LeeDoYup / FixMatch-pytorch

Unofficial Pytorch code for "FixMatch: Simplifying Semi-Supervised Learning with Consistency and Confidence" in NeurIPS'20. This repo contains reproduced checkpoints.
MIT License
190 stars 35 forks source link

Training time #8

Closed hkunzhe closed 3 years ago

hkunzhe commented 3 years ago

Thanks for providing the well-documented code! It seems that every 1000 iterations taking about 5-6 mins (a single NVIDIA 2080Ti GPU). As for MixMatch, I used code here, and every 1000 iterations only take 1 min.

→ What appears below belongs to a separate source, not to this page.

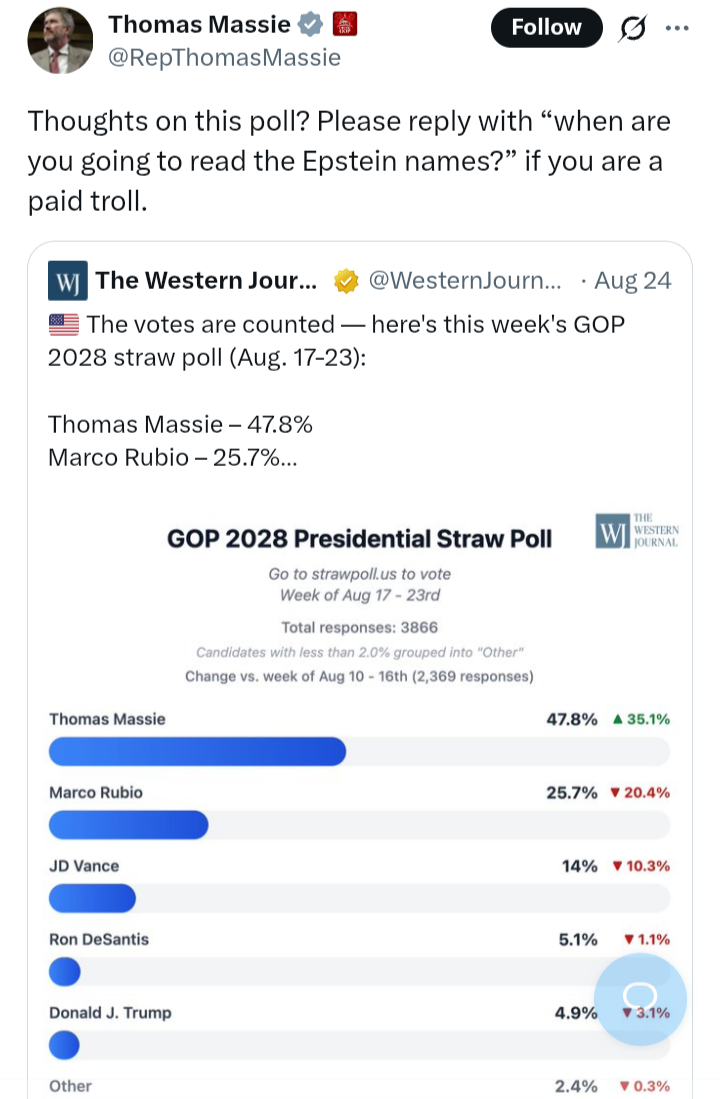Click the GOP 2028 Presidential Straw Poll title
720x1099 pixels.
359,538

I agree that consistency regularization based SSL methods take much long time to train the model. The fundamental reason is that FixMatch does not use external dataset and a pretraining model, but makes hidden representations from the unlabeled data of downstream task (CIFAR10). In addition, FixMatch requires 2^20 iterations, which are much much longer than those of supervised learning (150 epochs with batch_size = 128, it is about 60,000 iterations).

In fact, MixMatch also uses consistency regularization and the training iterations are the same as FixMatch. What do you think caused the slow training of FixMatch compared to MixMatch?

LeeDoYup commented 3 years ago

Let's talk about this issue. FixMatch uses WRN-28-2 (about 1.5 M params), and 960 samples at each iteration. (64 labeled data, 64x7 unlabeled data with weak augmentations, 64x7 unlabeled data with strong augmentations).

What is the number of total mini-batch of MixMatch per iteration?

LeeDoYup commented 3 years ago

Oh, i have checked the code. The code use 128 (64 labeled data, 64 unlabeled data) at each iteration. It is quite reasonable speed because FixMatch (5-6 mins) use 7.5 x more samples than MixMatch (1 min) per each iteration.

hkunzhe commented 3 years ago

Thanks for your quick reply! I see the uratio parameter in your code represents $\mu$ in the paper. And in section B.5 Ratio of Labeled to Unlabeled Data in Minibatch, We can find setting $\mu$ to 8 is enough to achieve a small error rate?

LeeDoYup commented 3 years ago

@hkunzhe In Figure 3 (a) of the original paper, you can find the ablation study about the unlabeled data ratio. The authors describe that $\mu$=8 shows the smallest error with or without learning rate scaling.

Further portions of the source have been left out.